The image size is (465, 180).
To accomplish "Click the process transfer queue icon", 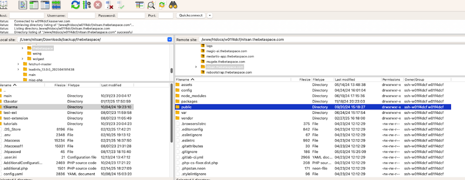I will pyautogui.click(x=86, y=5).
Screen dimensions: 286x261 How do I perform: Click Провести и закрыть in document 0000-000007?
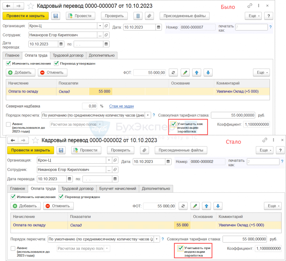pyautogui.click(x=26, y=16)
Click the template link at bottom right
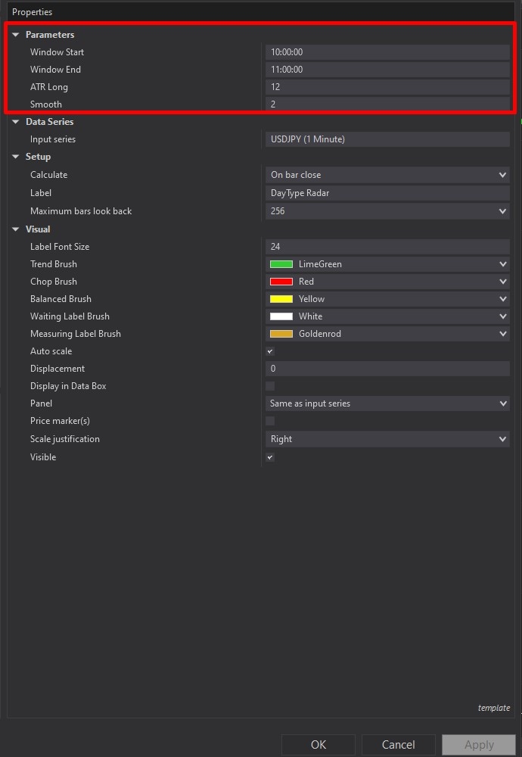Image resolution: width=522 pixels, height=757 pixels. click(x=494, y=708)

Task brief:
The expected output is an exact copy of the lines from the one with "Screen dimensions: 286x261" to the final line of the entries above, pictures excepted; please include both ends.

Final answer:
Screen dimensions: 286x261 How do I perform: Click Провести и закрыть in document 0000-000007?
pyautogui.click(x=26, y=16)
Click the template link at bottom right
Image resolution: width=522 pixels, height=757 pixels. click(x=494, y=708)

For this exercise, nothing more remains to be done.